A British and Japanese company called Astroscale is set to launch a debris-removal vehicle this year. It will shepherd disused satellites and rocket boosters into a lower orbit so that they’ll burn up reentering the atmosphere. Other cleanup technologies are being tested. In 2018, a European RemoveDebris satellite successfully captured an object in space with a polyethylene net. A Swiss company named ClearSpace is developing a vehicle with claw-like robot arms to latch onto satellites that need to be scrapped.
“China, which hasn’t in the past had such a great record on space debris, is actually the first country to have done a real debris-
removal action,” says Dr. McDowell. “In this case, in geostationary orbit, 36,000 kilometers up, where they sent a tug up to a dead navigation satellite of theirs and towed it to a higher – what’s called a graveyard – orbit and released it there.”
There’s a common interest in solving the tragedy of the space commons, says Dr. McDowell. An organization named the
Inter-Agency Space Debris Coordination Committee provides recommendations about best practices. But these aren’t binding. In violation of the guidelines, Russia conducted a military test to blow up one of its satellites five years ago.
Many commercial companies, such as Starlink, have followed good disposal practices, says Dr. Rao, the former NASA economist.
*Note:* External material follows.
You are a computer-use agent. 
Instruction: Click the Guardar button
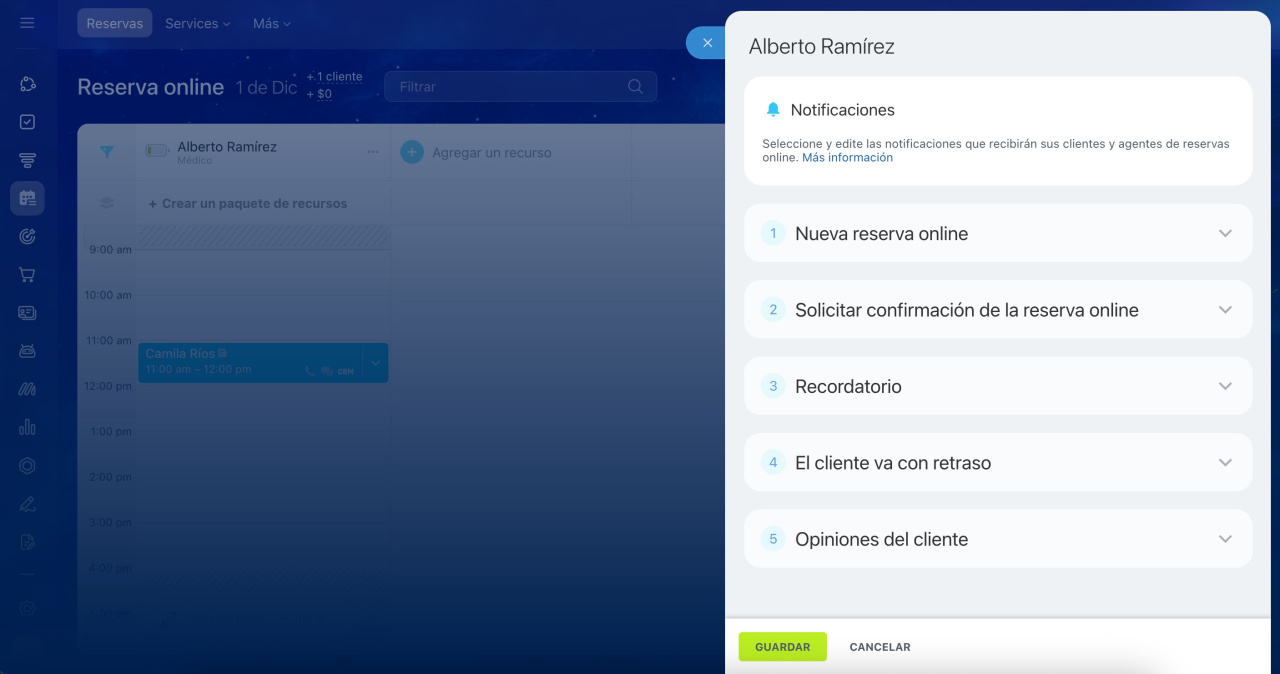pyautogui.click(x=782, y=647)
And they have an incentive to do so. If companies leave dead satellites in space, then they are creating risks for their own active satellites.
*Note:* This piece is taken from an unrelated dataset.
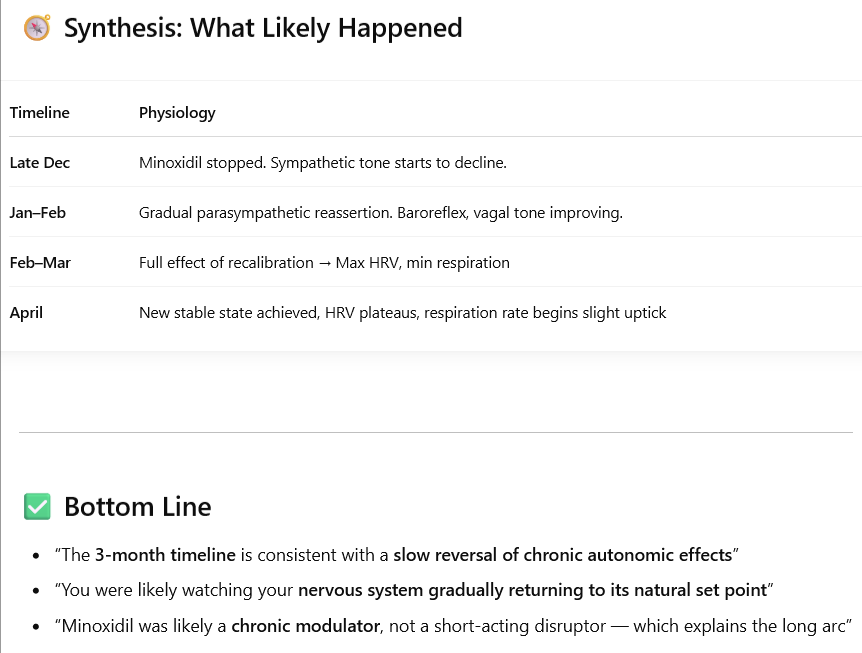Select the 'Timeline' column header

40,113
Still, compliance can be tricky. Satellites become less responsive to commands over time. By the time that satellites pass their expiration date, they’re no longer able to de-orbit.
Economists have been proposing incentive-based solutions. For example, regulatory agencies in various nations could charge companies a tax for as long as their satellite is in space. Agencies could issue a bond whenever a satellite is launched. The bond is only redeemable upon de-orbit. Money raised by the bond could be put toward space cleanup activities.
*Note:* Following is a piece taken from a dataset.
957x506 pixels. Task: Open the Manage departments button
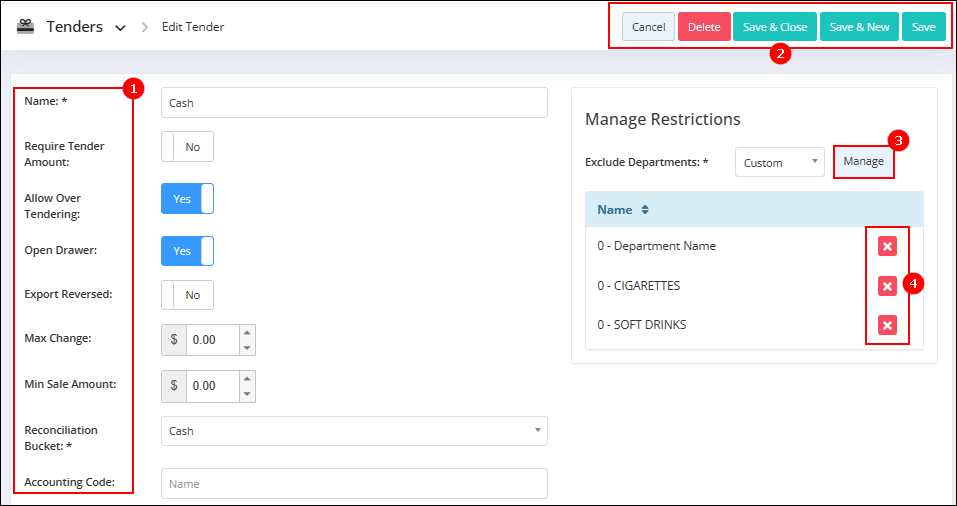[x=864, y=161]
Among those clamoring for change are astronomers. Satellites create light pollution in the night sky, says John Barentine, former director of public policy for the International Dark Sky Association in Tucson, Arizona.
The man-made celestial objects, whose solar-paneled wings make them look like metallic dragonflies, reflect sunlight back down to the ground. They show up in astronomical images. Astronomers on the lookout for dangerous asteroids – such as the one that crashed in Russia in 2013 with a shock wave that injured 1,500 people and damaged buildings – say that the glint of satellites at dawn and dusk also makes it harder to spot things behind them. Data center satellites would be even bigger and brighter than regular ones.
“Thousands of bright satellites would actually degrade our ability to detect some of the threatening [near Earth objects],” explains Olivier Hainaut, an astronomer at the European Southern Observatory in Chile, via email.
Today, the average person isn’t thinking a whole lot about space debris. That broader shift in thought will come, Dr. Barentine says, once the public understands how it affects them. That’s what motivated him to co-found the Center for Space Environmentalism last year. His goal is to bring extraterrestrial issues to public attention. That often starts with telescopes in backyards.
“Cultivating a closer relationship between humans and the cosmos through the medium of the night sky could be a way to increase appreciation for the space environment and its inextricable connection to our own environment,” Dr. Barentine says.